One could moderate the number of neurons being recorded from, control the environmental variables, and so on — and then one has returned to the realm of what neuroscientists are doing in any case and we have a specialized technology development project, not a moon shot or a genome project. Still, to understand whether one should focus all energies on greatly increasing the number of neurons being recorded from, we need to answer the theoretical question of what we gain by recording every neuron. If we cannot successfully argue that comprehensive neuronal recordings solve all our problems, then partial observations certainly won’t.
One is not really interested in the particulars of a given animal’s history of all spikes in the brain: one is interested in characterizing the potential dynamics of neurons, under all possible circumstances. This is the well-known “competence/performance” distinction from linguistics. Supposing we record all English sentences spoken by someone, and then play that recording back. No one would say that the tape recorder knew English, even though it repeated the same performance. From a scientific perspective we want to know what the brain is capable of doing in principle, not what it actually does in a specific instance. In other words, we want to understand the laws of brain dynamics, not the details of brain dynamics.
Here is the rub: what sets the laws of the neural network? Well, it is precisely the circuit connections and the physiology of single neurons that the authors have dismissed. The paper would focus all resources into multi-neuron recordings, without any plan to complete the outstanding task of mapping out the anatomical circuitry, itself a huge project, which we have only begun to seriously address and which provides a much closer analog to the Genome project. The physiological properties of neurons depend on carefully studying individual cells or pairs of cells, also not something that is on the agenda. Once the circuit and cellular physiology is known, we can in principle derive the pattern of every spike from every neuron, under every environmental stimulus. Network structure and cellular physiology determine the dynamical laws governing the neurons, and therefore drive the spiking activity. Positing an “emergent level” of spiking activity that cannot even in principle be predicted from the circuits, physiology, and inputs, is a form of mind-body dualism, that is no longer part of scientific thinking, along with vitalism, the idea that there is a separate “life force” that cannot be reduced to the molecular biology of the cell
In fact, this is what the recently funded (and controversial) multi-billion dollar European project is geared towards. The Europeans plan to build a comprehensive simulation of human brain activity, starting from details of individual neurons and micro-circuits. The only problem there is that they don’t actually have the necessary circuits or physiological information (or are extrapolating from the rodent somatosensory cortex to the human). The way to resolve this is not to measure every spike from every neuron, but to map circuit connectivity and measure cellular physiology. It is this recognition that has led us to propose and commence on the project of mapping out mouse brain circuits, a task that is already enormous and will require many more resources to complete.

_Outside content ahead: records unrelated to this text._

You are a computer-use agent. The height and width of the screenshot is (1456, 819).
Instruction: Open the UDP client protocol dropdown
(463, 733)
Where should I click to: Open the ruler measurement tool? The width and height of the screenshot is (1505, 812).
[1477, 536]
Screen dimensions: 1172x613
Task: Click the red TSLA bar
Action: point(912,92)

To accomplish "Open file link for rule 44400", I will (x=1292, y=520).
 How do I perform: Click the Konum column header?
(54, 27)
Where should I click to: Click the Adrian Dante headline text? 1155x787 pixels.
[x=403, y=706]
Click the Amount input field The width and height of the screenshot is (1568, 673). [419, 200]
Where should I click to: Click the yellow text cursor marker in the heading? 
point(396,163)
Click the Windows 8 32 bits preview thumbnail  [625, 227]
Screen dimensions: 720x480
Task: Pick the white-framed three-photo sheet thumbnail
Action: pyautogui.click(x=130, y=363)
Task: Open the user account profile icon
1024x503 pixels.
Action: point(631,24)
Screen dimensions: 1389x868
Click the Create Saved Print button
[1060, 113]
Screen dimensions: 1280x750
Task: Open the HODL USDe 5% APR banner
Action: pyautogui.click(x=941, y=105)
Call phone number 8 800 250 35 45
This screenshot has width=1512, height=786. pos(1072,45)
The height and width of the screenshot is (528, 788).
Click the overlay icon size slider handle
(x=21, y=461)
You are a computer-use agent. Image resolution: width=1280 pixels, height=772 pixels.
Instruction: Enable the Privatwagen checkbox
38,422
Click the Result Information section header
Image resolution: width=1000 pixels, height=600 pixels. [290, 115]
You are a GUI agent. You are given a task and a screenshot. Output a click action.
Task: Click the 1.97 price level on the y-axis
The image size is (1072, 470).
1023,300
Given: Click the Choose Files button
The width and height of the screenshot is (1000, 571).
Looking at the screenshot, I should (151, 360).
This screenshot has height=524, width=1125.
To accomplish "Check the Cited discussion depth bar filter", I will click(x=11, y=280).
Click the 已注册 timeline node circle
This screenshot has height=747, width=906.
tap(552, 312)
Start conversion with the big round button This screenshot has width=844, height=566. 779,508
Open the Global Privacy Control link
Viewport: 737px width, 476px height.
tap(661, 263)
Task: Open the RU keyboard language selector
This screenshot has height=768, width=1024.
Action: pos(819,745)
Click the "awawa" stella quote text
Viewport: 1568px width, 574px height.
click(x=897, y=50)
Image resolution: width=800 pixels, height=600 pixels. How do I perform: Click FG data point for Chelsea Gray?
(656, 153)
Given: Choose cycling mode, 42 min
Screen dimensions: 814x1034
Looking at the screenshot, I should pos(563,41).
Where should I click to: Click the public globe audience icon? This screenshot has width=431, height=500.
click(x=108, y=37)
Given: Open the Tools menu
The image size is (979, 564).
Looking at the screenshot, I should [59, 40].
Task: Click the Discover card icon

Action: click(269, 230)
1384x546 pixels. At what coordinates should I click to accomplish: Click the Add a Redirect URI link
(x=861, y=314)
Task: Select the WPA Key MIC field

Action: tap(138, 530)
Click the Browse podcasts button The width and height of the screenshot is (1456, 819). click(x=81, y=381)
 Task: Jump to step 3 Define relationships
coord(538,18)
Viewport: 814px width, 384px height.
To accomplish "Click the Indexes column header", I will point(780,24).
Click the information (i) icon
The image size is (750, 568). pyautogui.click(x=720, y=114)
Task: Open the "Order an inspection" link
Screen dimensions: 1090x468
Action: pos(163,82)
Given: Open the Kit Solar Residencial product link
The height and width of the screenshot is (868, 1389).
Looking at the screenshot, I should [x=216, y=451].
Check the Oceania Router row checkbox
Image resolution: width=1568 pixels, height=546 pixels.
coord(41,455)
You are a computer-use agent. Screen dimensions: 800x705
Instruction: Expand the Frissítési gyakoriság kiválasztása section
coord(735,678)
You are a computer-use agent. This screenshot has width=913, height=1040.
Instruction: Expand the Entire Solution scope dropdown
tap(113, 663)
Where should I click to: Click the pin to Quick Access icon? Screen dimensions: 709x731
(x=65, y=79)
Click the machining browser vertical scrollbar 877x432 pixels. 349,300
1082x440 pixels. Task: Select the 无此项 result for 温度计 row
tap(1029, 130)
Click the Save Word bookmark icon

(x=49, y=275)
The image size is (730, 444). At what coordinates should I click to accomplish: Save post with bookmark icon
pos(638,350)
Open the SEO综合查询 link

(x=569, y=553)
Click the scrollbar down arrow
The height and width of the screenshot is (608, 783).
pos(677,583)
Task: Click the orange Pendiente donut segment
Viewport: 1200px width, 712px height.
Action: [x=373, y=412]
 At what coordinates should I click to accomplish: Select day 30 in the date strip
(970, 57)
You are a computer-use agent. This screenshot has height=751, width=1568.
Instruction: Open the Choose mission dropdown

Let us now return to the fallacious argument that in order to study the collective dynamics of the neuronal network one must record all neurons. The paper exhibits a curious theoretical disconnect: on one hand the authors point to collective phenomena in physics, and on the other hand they forget the basic lesson we have learned from physics: that as far as collective or thermodynamic behavior goes, the full detailed microscopic behavior of the system does not matter. Only some very limited aspects of the microscopic dynamics filter out to the larger length and time scales: systems exhibit “universal” behaviors independent of much microscopic detail.